Going a stage further i was able to produce a number of tenons different thicknesses and also round over the edges. All this was done with only one setting up procedure on the Jig I produced from material found in my own workshop (shed). This has progressed to produce a variety of other joints as well using the same jig. I suppose I should call it a 'Multi-purpose Jig'
Enclosed sample
Tom


----------



## Tomodon (Jan 15, 2010)

I have continued to produce new processes with the Super Jig These can be viewed on You Tube Routing with TomO'Donnell or on my new web site http://newtorouting.webs.com There may be some answer to your routing problems.
Tom


----------



## jharris (Jan 8, 2011)

Wow! I just visited your new site using my Droid phone and found the yellow text impossible to read. 

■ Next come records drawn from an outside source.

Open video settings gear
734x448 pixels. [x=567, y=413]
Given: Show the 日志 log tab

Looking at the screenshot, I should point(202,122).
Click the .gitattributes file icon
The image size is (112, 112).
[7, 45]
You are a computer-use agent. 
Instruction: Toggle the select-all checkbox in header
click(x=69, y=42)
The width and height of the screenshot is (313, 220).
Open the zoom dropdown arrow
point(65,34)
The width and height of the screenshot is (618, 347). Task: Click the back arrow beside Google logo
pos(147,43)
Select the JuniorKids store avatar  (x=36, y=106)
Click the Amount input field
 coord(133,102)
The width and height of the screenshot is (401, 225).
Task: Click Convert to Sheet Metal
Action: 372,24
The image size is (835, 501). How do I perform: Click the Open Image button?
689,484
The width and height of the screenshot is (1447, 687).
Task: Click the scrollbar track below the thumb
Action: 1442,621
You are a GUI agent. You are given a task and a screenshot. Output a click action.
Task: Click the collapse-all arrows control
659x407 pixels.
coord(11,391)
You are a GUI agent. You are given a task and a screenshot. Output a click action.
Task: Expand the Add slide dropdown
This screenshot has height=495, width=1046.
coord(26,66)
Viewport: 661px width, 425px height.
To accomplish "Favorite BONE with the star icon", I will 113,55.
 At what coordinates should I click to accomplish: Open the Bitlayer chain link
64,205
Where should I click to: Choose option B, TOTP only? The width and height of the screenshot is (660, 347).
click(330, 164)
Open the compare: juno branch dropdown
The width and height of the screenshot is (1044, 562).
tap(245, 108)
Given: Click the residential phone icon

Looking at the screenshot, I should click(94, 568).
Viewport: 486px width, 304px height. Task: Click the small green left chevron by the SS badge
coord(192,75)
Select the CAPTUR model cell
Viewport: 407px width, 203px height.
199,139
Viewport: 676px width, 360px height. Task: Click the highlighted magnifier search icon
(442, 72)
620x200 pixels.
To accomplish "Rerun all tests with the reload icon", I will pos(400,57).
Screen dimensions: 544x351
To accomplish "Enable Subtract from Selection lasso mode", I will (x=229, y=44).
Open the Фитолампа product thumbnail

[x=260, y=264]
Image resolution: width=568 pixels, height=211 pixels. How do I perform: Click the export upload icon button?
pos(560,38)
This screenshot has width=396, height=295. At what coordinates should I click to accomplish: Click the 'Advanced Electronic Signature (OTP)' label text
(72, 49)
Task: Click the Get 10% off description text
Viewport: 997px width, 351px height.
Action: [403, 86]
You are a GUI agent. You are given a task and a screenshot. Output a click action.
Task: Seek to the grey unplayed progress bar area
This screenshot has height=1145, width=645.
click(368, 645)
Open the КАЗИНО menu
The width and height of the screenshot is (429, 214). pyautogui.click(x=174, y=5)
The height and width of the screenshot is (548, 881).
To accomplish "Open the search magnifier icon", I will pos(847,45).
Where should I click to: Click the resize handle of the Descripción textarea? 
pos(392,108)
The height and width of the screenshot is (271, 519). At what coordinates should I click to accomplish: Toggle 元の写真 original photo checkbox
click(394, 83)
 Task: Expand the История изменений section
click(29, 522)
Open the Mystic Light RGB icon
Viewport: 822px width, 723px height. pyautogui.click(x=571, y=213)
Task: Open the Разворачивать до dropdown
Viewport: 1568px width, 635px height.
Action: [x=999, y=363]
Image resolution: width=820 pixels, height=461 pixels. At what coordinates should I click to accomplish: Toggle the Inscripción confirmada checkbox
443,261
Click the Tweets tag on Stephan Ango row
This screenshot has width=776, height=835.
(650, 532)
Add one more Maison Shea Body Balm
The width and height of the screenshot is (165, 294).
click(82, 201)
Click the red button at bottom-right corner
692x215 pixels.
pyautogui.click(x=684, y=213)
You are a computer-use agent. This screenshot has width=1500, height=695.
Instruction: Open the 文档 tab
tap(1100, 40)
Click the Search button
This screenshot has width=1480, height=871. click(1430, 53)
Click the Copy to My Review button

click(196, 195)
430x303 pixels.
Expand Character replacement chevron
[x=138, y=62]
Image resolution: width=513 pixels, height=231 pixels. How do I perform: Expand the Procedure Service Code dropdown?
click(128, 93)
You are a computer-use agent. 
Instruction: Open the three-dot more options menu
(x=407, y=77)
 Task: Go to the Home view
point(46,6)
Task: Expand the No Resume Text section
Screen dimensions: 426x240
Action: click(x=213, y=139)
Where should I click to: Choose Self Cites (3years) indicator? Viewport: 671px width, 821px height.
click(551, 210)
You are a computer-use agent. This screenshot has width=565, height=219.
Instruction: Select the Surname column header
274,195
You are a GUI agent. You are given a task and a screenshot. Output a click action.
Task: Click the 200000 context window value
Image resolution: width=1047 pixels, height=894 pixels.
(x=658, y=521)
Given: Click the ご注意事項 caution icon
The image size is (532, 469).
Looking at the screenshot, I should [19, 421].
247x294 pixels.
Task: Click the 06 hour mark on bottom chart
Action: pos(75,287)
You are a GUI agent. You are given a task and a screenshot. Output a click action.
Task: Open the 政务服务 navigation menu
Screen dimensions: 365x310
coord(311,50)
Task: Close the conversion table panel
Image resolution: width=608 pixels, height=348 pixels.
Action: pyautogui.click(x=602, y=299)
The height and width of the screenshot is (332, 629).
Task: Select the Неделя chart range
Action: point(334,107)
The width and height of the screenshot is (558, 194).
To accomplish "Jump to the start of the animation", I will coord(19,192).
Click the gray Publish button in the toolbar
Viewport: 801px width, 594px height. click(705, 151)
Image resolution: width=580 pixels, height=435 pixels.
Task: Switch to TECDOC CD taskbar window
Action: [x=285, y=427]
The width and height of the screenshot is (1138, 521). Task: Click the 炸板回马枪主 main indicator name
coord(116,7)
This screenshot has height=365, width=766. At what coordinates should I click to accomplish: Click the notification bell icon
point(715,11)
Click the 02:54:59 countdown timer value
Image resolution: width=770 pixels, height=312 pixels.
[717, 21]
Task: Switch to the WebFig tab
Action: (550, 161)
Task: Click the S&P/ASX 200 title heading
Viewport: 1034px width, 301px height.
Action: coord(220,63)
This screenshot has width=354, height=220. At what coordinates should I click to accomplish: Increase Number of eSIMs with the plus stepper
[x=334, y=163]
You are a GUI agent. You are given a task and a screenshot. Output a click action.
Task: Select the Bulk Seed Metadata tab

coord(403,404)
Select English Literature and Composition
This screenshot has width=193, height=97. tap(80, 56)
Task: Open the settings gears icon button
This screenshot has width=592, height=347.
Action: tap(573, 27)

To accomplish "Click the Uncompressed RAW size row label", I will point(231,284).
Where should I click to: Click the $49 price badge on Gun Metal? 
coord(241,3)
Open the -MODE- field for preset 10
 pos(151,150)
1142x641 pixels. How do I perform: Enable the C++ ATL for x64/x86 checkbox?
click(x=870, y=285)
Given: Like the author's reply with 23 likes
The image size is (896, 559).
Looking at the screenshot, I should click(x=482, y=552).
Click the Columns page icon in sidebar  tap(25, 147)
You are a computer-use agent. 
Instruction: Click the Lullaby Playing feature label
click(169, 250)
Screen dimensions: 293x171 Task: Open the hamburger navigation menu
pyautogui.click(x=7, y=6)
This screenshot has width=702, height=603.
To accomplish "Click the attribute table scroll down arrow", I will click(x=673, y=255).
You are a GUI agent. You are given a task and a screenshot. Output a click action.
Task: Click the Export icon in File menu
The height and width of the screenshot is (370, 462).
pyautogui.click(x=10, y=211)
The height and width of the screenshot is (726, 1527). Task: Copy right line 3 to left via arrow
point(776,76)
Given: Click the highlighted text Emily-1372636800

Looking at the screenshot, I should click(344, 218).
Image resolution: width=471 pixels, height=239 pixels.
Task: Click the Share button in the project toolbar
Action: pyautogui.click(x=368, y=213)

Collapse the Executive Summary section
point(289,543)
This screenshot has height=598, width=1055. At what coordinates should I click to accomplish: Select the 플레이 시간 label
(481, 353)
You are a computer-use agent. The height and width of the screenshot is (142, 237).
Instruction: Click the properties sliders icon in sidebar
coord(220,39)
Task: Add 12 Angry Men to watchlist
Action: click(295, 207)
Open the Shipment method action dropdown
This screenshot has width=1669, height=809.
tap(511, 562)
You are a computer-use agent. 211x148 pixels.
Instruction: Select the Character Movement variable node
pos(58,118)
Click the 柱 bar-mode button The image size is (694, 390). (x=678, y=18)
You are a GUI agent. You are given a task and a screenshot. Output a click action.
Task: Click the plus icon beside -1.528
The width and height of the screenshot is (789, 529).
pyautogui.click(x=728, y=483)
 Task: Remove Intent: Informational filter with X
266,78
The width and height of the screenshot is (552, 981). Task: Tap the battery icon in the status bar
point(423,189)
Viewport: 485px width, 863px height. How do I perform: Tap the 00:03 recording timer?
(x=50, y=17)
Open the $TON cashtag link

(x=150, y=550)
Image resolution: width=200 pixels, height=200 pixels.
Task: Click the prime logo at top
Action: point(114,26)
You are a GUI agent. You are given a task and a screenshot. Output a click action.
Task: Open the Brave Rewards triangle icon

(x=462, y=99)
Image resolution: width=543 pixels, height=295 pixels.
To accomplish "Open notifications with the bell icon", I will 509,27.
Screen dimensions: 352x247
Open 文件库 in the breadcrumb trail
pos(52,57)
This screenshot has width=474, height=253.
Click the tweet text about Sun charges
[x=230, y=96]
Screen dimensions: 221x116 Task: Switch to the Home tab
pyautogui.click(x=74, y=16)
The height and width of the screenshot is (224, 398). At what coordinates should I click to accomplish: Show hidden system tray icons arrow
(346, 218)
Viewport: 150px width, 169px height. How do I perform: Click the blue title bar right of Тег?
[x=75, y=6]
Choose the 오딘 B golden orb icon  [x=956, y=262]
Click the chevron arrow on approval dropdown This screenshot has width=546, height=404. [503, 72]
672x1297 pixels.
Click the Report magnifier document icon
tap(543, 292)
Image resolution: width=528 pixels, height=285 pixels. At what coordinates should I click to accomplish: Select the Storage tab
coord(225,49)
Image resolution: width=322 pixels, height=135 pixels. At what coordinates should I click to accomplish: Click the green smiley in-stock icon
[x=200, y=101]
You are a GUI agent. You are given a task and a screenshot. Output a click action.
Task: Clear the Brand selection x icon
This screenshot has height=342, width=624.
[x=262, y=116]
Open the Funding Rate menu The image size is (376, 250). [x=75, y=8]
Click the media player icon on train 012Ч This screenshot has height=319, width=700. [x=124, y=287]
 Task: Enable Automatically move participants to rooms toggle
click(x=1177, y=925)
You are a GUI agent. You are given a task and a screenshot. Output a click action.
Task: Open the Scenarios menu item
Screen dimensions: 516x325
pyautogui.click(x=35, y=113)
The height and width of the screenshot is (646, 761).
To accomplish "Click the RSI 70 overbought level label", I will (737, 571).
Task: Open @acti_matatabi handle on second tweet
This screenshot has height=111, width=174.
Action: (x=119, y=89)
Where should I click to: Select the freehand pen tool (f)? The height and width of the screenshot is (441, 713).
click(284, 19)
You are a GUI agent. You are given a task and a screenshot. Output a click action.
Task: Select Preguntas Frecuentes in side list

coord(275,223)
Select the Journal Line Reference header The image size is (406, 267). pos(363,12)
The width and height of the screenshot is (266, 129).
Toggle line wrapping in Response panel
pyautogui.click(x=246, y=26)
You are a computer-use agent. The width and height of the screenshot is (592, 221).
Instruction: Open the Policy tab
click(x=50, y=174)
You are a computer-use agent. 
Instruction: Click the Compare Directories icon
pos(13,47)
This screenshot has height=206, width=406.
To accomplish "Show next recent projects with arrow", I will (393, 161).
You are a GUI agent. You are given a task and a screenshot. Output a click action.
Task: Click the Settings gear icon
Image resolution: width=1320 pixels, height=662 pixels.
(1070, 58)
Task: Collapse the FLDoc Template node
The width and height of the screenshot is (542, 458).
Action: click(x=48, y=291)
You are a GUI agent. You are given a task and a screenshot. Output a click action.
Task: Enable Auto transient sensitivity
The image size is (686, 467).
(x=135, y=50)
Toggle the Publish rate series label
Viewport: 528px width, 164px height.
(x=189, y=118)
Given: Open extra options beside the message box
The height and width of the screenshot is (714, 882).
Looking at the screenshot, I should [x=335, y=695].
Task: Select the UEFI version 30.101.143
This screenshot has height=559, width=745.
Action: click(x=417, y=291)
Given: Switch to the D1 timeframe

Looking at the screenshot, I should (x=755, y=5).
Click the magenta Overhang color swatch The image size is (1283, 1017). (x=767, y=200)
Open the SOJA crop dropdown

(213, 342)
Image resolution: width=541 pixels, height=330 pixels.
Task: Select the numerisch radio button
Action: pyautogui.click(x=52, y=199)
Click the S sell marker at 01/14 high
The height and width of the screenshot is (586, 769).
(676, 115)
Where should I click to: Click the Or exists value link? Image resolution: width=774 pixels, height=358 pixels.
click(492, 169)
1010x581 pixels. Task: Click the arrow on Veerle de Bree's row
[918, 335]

What's wrong with black text? Or yellow text on a dark background? Contrast friend, contrast!!!!


----------



## Tomodon (Jan 15, 2010)

jharris said:


> Wow! I just visited your new site using my Droid phone and found the yellow text impossible to read.
> 
> What's wrong with black text? Or yellow text on a dark background? Contrast friend, contrast!!!!


 Not sure what a droid phone is but if you go into the site on the computer you will find the background is Dark green Contrast friend contrast
Tomodon


----------



## jharris (Jan 8, 2011)

Tomodon said:


> Not sure what a droid phone is but if you go into the site on the computer you will find the background is Dark green Contrast friend contrast
> Tomodon


I though it could have been the phone. Sorry if I offended. I'm very interested in your site and was frustrated by not being able to read it.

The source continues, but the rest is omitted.